The history of jeans started in Nimes, France, where the material was first made, in around 1792. Initially known as the material “de Nimes”, this expression was later abbreviated to “denim”
Material “de Nimes” was used for the clothes of the sailors from the Port of Genoa. The Genoese sailors used to call their uniforms “genes”, which, in the Italian accent, sounded like “jeans”, and thus the modern term was born and made its way around the world.
Later on, denim arrived in the US, via Levi Strauss, who was trying to find a durable but comfortable to wear material. His search led him to Europe, known to be more advanced at the time, and eventually to Nimes, where he found the now famous twill cotton fabric. The first lot he took to the US had the iconic code number 501, which has gone on to become the brand’s classic model.
During the Second World War, the material was used for American soldiers’ uniforms, which helped to develop denim’s image as being symbolic of virility and strength. In the 40s, jeans’ success was spurred on by the wave of Harley-Davidson bikers, and their beat-up looking outfits.
But it was in the 50s that jeans gained their eternal fame as a symbol of rebellion, much in part thanks to Rebel Without a Cause (1955), with teen heartthrob James Dean playing the role of Jim Stark, in a classic jeans and white t-shirt combo. Once Dean had broken the ice, the mantle was passed on to other heavyweight stars, such as Marlon Brando, Elvis Presley and even Marilyn Monroe, who all used jeans as a symbol of their sexuality, as well as for their transformative power.

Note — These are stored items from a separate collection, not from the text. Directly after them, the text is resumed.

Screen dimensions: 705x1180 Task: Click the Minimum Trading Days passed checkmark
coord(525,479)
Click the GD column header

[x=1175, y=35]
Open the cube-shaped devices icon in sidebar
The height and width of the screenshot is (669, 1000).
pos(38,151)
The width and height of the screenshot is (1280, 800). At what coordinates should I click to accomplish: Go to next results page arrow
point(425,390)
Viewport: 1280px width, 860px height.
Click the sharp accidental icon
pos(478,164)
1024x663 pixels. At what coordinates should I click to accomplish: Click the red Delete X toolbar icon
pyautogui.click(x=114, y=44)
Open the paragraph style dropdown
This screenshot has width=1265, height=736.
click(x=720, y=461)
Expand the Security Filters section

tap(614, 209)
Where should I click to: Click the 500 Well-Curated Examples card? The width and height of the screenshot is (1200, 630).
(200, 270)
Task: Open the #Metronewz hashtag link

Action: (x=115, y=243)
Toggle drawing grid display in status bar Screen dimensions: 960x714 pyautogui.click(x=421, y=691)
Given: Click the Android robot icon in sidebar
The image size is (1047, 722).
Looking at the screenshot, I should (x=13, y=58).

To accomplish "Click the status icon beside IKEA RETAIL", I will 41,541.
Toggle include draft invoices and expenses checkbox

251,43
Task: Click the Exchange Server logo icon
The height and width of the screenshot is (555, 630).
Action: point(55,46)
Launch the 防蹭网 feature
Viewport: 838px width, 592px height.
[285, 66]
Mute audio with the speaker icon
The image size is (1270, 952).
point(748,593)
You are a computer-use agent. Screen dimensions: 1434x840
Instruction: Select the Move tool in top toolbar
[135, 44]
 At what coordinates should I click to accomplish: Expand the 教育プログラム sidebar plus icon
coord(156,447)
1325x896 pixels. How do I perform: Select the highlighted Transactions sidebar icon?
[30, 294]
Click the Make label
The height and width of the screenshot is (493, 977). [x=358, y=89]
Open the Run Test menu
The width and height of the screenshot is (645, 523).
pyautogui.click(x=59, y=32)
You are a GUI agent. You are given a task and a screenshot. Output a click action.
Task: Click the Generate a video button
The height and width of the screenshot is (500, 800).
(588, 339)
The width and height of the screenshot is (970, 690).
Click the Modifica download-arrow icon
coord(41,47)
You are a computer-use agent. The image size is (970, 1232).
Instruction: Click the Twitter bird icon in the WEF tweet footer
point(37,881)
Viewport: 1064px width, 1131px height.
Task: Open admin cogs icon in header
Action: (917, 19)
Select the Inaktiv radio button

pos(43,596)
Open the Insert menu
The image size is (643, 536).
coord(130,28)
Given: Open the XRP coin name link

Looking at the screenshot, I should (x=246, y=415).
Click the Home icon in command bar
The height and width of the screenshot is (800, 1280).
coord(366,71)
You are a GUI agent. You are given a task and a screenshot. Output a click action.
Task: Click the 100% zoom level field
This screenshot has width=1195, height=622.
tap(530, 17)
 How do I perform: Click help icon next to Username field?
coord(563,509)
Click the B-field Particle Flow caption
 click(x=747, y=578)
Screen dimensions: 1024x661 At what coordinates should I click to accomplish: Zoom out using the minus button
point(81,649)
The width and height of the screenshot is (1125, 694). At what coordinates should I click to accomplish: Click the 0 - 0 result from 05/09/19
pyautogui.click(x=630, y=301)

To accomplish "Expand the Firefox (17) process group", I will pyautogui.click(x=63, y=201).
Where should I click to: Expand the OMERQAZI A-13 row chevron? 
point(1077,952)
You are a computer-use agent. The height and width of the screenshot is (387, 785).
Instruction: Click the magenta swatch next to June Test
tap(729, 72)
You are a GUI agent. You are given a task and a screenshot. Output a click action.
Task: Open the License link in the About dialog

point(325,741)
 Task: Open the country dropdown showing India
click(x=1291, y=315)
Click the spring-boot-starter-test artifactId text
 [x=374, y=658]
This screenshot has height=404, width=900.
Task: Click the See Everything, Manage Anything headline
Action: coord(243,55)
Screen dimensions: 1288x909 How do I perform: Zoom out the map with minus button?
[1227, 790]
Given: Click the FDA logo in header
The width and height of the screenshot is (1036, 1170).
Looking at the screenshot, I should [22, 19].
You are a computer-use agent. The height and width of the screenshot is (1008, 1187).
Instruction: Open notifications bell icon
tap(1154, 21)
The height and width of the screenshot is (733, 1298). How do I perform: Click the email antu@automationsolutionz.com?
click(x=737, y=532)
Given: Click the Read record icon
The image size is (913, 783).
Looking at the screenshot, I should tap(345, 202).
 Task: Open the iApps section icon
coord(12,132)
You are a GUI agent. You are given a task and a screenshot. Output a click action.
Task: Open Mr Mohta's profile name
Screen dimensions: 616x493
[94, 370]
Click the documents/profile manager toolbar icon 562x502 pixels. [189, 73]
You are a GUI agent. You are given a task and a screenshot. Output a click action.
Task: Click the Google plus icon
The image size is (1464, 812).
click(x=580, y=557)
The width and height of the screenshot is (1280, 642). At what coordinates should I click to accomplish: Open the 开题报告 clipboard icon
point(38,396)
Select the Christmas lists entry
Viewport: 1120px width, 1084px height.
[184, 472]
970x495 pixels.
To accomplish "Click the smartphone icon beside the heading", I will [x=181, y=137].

It didn’t take long for denim to catch the attention of the high-fashion world: Karl Lagerfeld was the first to make a studded denim jacket for Chanel.
The first pair of customized jeans appeared during the hippie movement of the 70s, the now famous flares quickly became popular with the flower-power scene, summed up by the mantra “Turn on, tune in, and drop out” – stated in 1964, by Timothy Leary, a Harvard professor who became famous for promoting the therapeutic and spiritual benefits of LSD. Stylists such as Yves Saint Laurent, Emilio Pucci, Valentino, Zandra Rhodes and Bill Gibb all tried, with varying degrees of success, to make a profit out of the hippy aesthetic, but there was no substitute for the handmade, DIY look, so central to the style’s ethos.
In the last few years, sales of jeans had been decreasing, with the rise in popularity of sportswear. But the recent London Fashion Week showed that things are once again looking up for denim, with the latest trends inclining towards jeans from head to toe.
This season’s must have is waist-high jeans with a denim shirt and flat sandals.
Gucci opted for denim military blazers and cropped jeans. Denim dresses also made an appearance in Alexa Chung’s collection for AG Jeans.
Louis Vuitton reinvented denim with shoes, and he wasn’t the only one: the famous shoe stylist Laurence Dacade created some embroidered denim boots for Chanel. Jimmy Choo also got in on the denim act.
A safe and eternal bet, jeans are always a classic and never out of season, and the possibilities for matching them up with different looks are endless.